• [Your assignment]:
Can you transcribe, word for word, the stretch from "The 2009 study" through "to late twenties." in the passage below on mental illness in South Korea?

Other mental illness 
Maeng-Je Cho et al. found that over one-third of the South Korean population has had a mental disorder at any point in their lives, and over one-fifth have experienced a disorder in the past year. 17% of the South Korean population has insomnia, which is a rate comparable to that of insomnia in the United States. 6.6% of Koreans have nicotine dependence disorder, 2% have a mood disorder, and 5.2% have an anxiety disorder, all of which are less frequent among Koreans than among Americans.

Post-traumatic stress disorder (PTSD) is especially prevalent among refugees from North Korea living in South Korea. In a 2005 study, Jeon et al. found that 29.5% of North Korean refugees in South Korea were found to suffer from PTSD. A higher rate was found among female refugees than male refugees.

Demographics of mental illness

Mental illness in the elderly 
Between 17.8 and 27.9 percent of those aged 65 or older in South Korea are likely to suffer from depression, significantly higher than the rate in other countries. Factors associated with late life depression in Korea include living alone, smoking, financial hardships and intellectual disability. The high rate of depression among Korean elders may be a result of the rapidly aging population and the dissolution of the tradition of children caring for their aging parents. Government social services for the elderly, such as the Law of Elderly Welfare, are inadequate to provide for the growing population's needs, contributing to mental illness within the demographic.

Among a sample of elderly Koreans living in the United States, 34% were found to have depression, less than a fifth of which had ever seen a mental health professional. The majority of older Koreans living in the United States exhibited a negative perception of mental health services.

Mental illness in adolescents 
More than 10% of Seoul adolescents have been found at high risk for internet addiction disorder. Internet addiction is positively correlated with family factors including child abuse and a harsh parenting style. Depression and obsessive-compulsive disorder are both correlated with internet addiction among adolescents.

The 2009 study named, Addictive Internet Use among Korean Adolescents:A National Survey, found that a reason why internet addiction disorder is so prominent in Seoul adolescents, is due to a large number or students using the internet primarily for online gaming. In middle school males, 67.0% listed online gaming as their primary use of the internet. High school males listed online gaming as their primary use of the internet at 44.8%. When females of the same age are taken into account, 23% listed their primary use for blogging/ updating personal homepages. High school females listed searching information at 23.9% as their primary use of the internet. A reason why males are more exposed to internet addiction disorder is the idea of internet shops called PC bangs, where the common customers are male from mid teens to late twenties.

Hyun-Sook Park et al. have found a gender difference in predictors of suicide ideation among Korean youth; with the main predictors for females being bullying, sexual orientation, depression, low self-esteem, and hostility; and the  primary predictors for males being history of suicide attempt, parental alcohol abuse, smoking, hostility, and low self-esteem.

Suicide 

Suicide in South Korea occurs at the 12th highest rate in the world (4th highest for female cases) and the highest rate among the OECD counties. In 2013, the suicide rate in South Korea was 29.1 per 100,000, a decrease from 33.3 per 100,000 in 2011. This rate is more than twice the OECD average. Between 2000 and 2011, South Korea's suicide rate more than doubled, contrary to the international trend of a steadily decreasing suicide rate. The OECD reported that in 2019, the rate of suicide was 24.6 per 100,000. This is a decrease from past reported years, but still noticeably high among other listed countries, such as the United States, Canada, Sweden, and more. This rise in suicides is potentially linked to the economic wellbeing of South Koreans, as suicides have historically been higher during times of economic strife. The increase in suicides has been most significant among women, adolescents, and the elderly.

• [Given records]:
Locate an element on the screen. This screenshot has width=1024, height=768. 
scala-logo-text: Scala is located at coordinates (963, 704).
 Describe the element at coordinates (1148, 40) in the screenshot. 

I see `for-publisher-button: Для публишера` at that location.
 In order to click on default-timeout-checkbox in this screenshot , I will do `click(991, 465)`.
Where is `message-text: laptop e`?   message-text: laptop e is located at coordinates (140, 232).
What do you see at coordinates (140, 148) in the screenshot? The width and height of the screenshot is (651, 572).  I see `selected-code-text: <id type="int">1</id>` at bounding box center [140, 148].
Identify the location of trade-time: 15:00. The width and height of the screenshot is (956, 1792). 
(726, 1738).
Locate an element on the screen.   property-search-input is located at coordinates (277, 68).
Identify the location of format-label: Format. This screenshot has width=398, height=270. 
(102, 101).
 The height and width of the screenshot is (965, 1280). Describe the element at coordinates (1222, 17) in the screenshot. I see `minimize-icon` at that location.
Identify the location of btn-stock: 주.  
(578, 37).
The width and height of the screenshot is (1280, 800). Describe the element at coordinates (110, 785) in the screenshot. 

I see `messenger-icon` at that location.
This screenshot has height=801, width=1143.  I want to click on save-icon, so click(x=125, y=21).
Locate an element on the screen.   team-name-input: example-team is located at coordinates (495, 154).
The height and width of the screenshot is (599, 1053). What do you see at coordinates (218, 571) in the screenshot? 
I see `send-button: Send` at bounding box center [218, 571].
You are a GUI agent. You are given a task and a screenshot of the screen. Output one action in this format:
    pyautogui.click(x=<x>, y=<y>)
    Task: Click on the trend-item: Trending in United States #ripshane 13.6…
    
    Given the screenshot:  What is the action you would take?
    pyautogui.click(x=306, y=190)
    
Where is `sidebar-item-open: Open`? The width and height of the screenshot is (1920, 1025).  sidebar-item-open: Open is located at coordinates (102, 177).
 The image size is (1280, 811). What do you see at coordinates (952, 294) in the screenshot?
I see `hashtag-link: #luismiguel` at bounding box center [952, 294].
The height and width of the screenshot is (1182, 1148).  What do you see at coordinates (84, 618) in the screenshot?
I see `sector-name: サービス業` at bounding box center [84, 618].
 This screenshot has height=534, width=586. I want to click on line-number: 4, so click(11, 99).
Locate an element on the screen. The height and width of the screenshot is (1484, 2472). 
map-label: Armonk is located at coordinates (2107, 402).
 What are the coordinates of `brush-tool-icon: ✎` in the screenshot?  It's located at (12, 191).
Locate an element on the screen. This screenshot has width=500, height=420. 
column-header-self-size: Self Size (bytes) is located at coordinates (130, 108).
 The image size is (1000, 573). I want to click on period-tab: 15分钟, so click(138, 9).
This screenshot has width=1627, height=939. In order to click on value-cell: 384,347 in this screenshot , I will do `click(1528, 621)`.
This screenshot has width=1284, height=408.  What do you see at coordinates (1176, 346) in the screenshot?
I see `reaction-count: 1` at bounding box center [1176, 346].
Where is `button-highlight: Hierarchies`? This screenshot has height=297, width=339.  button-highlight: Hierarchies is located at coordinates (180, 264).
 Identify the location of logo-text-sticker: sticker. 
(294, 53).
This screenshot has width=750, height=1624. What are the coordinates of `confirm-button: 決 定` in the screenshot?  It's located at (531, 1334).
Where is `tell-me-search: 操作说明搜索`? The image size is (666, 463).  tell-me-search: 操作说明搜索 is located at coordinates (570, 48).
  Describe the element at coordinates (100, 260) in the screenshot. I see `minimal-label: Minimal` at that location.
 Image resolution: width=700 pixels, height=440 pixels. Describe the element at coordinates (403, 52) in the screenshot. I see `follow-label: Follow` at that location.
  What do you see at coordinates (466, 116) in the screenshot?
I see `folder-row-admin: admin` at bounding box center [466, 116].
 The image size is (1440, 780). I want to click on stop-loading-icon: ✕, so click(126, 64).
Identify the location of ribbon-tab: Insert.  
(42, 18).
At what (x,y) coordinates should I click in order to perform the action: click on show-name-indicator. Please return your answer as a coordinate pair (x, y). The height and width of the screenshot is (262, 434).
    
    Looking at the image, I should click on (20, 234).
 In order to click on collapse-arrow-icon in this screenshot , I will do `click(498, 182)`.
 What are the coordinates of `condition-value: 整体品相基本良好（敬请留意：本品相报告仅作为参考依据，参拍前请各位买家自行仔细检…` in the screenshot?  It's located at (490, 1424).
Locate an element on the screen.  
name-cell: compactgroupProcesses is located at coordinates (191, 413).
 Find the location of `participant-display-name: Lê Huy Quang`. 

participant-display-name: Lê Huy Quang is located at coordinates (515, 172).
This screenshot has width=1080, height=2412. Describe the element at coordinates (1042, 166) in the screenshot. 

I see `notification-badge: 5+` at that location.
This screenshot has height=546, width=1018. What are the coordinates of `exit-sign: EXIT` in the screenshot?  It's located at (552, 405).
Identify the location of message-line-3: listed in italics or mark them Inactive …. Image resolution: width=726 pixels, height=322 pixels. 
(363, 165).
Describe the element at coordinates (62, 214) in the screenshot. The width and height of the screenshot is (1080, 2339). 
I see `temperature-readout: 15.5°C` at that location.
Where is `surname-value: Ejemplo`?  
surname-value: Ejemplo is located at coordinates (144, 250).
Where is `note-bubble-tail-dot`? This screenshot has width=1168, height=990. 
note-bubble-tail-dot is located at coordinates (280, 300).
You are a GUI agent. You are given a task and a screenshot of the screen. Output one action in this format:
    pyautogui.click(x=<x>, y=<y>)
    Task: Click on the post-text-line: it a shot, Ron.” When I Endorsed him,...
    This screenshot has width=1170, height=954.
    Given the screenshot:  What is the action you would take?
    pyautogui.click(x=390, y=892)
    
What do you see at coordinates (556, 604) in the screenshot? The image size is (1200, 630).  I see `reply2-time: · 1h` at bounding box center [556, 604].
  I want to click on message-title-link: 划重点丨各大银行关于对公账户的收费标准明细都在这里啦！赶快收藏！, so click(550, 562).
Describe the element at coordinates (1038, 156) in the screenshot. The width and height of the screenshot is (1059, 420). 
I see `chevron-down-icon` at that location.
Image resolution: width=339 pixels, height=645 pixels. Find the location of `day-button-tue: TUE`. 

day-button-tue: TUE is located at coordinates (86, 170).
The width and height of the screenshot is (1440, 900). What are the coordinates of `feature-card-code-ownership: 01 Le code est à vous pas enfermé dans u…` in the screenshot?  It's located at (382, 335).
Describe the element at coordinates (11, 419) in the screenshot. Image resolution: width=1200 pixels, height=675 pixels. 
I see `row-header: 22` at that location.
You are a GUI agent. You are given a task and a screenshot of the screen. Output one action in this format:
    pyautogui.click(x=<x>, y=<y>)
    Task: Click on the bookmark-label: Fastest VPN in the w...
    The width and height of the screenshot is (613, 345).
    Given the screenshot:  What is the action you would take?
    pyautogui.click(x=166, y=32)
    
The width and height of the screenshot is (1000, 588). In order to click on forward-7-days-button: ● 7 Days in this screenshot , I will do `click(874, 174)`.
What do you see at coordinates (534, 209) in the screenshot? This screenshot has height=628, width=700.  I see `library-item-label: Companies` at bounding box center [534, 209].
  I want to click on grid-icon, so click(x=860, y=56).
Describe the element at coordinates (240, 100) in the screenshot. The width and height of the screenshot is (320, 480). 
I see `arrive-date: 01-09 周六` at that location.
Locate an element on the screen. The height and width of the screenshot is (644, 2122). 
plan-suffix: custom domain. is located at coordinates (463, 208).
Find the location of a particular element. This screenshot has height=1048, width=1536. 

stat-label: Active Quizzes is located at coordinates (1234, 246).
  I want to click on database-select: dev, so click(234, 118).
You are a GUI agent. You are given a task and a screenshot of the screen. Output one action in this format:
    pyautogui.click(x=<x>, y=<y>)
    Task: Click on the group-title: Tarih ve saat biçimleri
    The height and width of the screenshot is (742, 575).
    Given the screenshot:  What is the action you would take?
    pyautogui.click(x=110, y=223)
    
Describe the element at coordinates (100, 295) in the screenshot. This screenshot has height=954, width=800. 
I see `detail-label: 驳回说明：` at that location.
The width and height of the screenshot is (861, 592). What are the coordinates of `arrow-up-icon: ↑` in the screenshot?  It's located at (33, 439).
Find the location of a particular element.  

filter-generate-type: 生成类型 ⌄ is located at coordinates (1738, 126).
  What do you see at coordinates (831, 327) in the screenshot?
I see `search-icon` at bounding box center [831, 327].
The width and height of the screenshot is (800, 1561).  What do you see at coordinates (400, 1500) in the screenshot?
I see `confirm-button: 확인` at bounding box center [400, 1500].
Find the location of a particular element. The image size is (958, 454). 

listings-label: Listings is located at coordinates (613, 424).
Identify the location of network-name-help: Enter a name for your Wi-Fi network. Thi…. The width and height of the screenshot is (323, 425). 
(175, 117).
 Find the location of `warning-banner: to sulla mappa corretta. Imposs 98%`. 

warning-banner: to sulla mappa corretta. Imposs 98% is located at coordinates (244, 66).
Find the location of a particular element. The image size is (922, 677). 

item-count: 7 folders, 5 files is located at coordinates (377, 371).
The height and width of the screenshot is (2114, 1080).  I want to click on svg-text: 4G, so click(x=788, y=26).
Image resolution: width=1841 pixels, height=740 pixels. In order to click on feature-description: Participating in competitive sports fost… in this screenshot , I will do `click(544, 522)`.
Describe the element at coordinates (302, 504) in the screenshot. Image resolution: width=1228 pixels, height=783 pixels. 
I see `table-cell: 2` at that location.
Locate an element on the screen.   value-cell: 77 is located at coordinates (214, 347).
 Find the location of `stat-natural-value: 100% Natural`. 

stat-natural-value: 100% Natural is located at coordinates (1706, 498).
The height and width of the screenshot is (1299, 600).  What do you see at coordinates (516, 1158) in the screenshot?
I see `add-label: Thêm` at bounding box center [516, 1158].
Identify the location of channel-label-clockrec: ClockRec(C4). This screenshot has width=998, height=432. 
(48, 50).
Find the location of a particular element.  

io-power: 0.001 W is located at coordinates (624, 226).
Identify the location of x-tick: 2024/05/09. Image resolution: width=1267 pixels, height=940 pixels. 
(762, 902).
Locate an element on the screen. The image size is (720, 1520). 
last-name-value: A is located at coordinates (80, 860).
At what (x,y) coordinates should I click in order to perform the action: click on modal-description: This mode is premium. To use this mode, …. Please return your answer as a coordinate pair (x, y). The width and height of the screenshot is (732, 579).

• [Answer to the exercise]:
The 2009 study named, Addictive Internet Use among Korean Adolescents:A National Survey, found that a reason why internet addiction disorder is so prominent in Seoul adolescents, is due to a large number or students using the internet primarily for online gaming. In middle school males, 67.0% listed online gaming as their primary use of the internet. High school males listed online gaming as their primary use of the internet at 44.8%. When females of the same age are taken into account, 23% listed their primary use for blogging/ updating personal homepages. High school females listed searching information at 23.9% as their primary use of the internet. A reason why males are more exposed to internet addiction disorder is the idea of internet shops called PC bangs, where the common customers are male from mid teens to late twenties.